How to complete this task.
Go through the records below and show every line with the string "filter".

Given records.
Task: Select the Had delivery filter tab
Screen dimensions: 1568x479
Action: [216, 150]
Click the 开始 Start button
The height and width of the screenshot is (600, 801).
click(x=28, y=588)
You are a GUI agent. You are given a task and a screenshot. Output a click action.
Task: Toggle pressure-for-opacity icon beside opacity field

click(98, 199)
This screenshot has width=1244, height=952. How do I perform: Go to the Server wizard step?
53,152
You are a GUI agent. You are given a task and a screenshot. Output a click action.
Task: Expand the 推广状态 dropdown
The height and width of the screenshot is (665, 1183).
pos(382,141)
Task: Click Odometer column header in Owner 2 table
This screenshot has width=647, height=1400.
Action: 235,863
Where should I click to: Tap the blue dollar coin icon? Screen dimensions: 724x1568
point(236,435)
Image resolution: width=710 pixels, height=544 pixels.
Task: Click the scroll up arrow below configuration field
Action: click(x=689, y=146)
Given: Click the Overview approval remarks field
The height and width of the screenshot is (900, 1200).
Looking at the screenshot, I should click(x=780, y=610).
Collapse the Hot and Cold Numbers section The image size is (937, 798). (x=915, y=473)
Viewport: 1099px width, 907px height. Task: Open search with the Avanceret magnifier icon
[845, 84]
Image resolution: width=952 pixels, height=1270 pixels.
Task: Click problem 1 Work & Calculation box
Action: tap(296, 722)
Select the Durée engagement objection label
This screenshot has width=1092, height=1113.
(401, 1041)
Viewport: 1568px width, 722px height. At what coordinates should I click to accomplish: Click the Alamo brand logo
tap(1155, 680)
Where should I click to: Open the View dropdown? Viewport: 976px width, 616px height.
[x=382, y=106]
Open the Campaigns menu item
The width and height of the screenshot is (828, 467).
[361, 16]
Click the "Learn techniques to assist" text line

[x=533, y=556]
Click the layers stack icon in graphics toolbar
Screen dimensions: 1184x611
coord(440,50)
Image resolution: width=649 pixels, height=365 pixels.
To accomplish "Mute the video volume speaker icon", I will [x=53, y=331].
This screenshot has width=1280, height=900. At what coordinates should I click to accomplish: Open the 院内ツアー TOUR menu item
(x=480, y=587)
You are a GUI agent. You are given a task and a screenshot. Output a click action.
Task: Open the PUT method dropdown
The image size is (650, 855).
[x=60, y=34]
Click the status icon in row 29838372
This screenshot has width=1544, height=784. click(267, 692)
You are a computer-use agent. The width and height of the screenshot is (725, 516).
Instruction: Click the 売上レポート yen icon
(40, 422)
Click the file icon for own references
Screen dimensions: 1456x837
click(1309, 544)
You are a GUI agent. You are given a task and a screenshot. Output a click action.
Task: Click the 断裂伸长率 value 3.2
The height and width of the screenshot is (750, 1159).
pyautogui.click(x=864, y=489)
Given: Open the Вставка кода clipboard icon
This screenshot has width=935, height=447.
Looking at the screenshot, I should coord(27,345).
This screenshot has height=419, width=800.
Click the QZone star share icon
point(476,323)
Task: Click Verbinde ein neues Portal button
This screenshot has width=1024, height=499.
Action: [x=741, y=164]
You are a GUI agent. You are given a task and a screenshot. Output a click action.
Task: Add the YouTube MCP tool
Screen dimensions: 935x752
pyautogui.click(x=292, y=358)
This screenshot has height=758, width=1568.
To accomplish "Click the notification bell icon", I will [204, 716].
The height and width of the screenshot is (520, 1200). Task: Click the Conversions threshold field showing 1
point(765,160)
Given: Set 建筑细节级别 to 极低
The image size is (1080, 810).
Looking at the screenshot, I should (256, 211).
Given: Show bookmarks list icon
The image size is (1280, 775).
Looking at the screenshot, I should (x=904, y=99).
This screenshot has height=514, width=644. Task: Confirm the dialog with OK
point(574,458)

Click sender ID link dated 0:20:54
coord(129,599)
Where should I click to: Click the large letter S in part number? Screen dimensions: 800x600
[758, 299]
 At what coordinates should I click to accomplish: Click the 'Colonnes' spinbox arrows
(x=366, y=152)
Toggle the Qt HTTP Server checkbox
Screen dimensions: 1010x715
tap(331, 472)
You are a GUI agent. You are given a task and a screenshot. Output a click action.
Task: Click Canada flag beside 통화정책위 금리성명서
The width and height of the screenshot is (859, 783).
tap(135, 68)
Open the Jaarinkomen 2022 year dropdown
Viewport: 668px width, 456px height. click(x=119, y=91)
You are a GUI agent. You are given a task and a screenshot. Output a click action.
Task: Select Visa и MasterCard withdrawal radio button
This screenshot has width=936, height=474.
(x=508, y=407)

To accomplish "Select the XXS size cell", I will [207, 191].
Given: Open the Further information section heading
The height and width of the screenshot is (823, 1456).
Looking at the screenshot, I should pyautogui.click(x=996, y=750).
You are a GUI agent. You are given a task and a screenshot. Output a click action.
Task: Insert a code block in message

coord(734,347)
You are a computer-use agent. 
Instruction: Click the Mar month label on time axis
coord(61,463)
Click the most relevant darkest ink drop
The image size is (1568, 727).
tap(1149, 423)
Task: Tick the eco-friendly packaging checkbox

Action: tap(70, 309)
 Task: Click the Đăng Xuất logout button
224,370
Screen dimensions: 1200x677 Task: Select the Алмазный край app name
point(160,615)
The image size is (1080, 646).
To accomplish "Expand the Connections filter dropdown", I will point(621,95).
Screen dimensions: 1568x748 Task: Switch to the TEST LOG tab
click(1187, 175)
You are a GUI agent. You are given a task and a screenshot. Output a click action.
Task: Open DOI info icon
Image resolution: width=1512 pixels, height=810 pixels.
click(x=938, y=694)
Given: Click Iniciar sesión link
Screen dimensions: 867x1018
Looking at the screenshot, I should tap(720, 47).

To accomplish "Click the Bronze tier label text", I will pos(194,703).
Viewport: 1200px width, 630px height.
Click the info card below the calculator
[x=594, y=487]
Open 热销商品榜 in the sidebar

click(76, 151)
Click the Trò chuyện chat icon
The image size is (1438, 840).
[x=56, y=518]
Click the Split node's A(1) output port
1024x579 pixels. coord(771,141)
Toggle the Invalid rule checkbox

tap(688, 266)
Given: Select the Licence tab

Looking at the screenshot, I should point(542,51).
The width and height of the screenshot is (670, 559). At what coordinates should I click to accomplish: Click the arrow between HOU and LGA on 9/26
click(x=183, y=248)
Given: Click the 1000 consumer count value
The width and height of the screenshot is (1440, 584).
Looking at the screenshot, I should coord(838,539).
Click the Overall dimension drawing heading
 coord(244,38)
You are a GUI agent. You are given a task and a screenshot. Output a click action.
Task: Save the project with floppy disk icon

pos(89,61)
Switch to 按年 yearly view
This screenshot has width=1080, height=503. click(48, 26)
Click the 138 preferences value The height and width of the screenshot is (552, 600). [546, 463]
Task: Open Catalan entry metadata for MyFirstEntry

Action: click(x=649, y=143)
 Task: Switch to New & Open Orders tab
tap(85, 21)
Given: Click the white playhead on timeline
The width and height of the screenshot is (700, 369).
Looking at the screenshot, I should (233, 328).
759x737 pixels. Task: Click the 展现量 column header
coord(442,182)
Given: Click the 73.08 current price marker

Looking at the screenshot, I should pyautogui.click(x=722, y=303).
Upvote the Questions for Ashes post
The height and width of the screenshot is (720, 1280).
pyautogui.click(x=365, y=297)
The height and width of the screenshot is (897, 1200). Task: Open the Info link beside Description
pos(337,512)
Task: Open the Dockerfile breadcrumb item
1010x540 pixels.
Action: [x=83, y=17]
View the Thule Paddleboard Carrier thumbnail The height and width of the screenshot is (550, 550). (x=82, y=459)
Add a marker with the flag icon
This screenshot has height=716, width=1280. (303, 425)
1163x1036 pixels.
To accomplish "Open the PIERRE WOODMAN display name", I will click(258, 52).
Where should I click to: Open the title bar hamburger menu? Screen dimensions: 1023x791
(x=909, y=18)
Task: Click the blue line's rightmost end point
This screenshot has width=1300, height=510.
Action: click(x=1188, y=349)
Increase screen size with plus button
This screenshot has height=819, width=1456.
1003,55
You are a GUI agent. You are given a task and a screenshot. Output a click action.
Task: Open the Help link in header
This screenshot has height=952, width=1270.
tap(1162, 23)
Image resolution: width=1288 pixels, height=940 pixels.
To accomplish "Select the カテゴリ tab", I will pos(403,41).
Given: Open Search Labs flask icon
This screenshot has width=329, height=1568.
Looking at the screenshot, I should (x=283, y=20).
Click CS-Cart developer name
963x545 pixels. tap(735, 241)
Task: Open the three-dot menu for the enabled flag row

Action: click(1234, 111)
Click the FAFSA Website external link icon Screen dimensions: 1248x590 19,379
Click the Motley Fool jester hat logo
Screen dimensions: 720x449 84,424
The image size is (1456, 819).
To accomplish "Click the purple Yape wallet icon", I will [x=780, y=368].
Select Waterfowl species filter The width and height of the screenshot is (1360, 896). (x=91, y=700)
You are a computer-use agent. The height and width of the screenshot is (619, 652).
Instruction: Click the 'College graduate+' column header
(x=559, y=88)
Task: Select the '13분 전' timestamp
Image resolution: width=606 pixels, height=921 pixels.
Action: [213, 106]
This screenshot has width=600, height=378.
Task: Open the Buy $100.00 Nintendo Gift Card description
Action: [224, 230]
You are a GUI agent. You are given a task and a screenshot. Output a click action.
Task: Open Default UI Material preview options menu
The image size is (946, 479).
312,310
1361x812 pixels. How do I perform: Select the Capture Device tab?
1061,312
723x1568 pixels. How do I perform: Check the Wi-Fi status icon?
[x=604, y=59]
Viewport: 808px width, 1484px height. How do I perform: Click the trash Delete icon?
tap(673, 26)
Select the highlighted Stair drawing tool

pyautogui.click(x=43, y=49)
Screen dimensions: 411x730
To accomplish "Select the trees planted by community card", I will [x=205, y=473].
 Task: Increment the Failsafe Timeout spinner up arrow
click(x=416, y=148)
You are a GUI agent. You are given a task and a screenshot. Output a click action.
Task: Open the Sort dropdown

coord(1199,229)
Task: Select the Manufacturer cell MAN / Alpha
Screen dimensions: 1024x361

Output of the exercise.
Task: Select the Had delivery filter tab
To accomplish "Expand the Connections filter dropdown", I will point(621,95).
Select Waterfowl species filter The width and height of the screenshot is (1360, 896). (x=91, y=700)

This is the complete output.